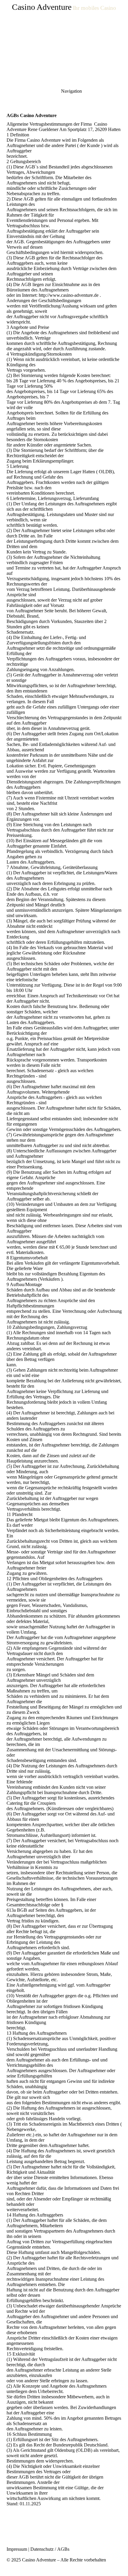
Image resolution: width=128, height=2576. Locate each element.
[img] (64, 41)
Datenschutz (42, 2549)
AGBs (63, 2549)
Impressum (17, 2549)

------------------------------------------------------------

### WHAT YOU WILL DO
Once the pictures are removed, print all the remaining data exactly as it stands.

### REPLY TO THE TASK
Image resolution: width=128, height=2576. Locate each element.
[img] (64, 41)
Datenschutz (42, 2549)
AGBs (63, 2549)
Impressum (17, 2549)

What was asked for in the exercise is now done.